__DATA SECTION__

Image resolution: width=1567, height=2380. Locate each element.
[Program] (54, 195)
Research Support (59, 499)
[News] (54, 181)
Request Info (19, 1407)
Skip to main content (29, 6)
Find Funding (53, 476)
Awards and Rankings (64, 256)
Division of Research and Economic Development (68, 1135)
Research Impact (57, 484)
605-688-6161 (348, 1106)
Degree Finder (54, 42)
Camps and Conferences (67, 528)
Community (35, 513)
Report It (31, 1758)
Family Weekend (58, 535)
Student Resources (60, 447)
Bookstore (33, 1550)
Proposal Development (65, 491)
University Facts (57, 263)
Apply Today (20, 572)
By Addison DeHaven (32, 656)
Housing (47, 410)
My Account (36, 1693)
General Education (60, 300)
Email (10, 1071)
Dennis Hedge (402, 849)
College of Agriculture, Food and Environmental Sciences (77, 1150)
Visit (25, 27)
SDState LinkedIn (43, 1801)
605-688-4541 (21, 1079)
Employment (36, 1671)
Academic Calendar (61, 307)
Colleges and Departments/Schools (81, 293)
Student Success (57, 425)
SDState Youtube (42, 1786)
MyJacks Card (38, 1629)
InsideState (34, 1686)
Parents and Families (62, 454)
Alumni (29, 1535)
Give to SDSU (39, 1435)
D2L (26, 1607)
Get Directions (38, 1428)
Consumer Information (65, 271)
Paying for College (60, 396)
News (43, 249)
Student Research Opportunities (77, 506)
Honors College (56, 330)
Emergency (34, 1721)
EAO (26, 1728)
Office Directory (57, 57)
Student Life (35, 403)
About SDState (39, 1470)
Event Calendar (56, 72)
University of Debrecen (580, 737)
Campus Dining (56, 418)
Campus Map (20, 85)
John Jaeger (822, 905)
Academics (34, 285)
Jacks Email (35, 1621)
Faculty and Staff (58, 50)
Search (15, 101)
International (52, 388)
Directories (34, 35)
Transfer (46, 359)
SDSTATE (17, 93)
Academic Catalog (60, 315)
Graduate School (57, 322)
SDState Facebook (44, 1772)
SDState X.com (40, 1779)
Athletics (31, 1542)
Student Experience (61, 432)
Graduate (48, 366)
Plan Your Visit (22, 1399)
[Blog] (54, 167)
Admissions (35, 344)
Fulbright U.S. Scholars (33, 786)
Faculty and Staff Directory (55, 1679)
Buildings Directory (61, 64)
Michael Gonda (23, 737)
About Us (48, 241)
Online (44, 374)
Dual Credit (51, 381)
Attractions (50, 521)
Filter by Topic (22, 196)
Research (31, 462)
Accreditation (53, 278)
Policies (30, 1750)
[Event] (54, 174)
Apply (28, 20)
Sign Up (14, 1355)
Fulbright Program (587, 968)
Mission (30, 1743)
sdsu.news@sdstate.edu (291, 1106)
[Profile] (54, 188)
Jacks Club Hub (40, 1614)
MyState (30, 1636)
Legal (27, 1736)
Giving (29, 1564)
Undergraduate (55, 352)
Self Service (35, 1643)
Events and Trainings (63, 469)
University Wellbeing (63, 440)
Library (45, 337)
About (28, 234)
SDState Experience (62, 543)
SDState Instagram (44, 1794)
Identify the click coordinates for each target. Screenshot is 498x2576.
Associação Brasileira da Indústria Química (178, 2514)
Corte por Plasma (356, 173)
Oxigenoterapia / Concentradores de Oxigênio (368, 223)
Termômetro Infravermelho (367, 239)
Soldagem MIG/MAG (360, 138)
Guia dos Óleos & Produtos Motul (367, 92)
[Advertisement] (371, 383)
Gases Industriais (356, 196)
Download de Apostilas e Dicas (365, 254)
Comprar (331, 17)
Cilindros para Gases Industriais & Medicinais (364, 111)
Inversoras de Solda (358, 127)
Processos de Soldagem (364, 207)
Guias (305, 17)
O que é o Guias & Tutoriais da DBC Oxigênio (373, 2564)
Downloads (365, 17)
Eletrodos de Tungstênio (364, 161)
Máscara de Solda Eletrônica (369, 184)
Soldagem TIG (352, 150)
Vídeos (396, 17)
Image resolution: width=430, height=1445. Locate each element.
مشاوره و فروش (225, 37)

__WHAT YOU SHOULD DO__
Begin at the first line of the records above and quote every line verbatim through the one that contains "Research Impact (57, 484)".

__EXERCISE OUTPUT__
Image resolution: width=1567, height=2380. Locate each element.
[Program] (54, 195)
Research Support (59, 499)
[News] (54, 181)
Request Info (19, 1407)
Skip to main content (29, 6)
Find Funding (53, 476)
Awards and Rankings (64, 256)
Division of Research and Economic Development (68, 1135)
Research Impact (57, 484)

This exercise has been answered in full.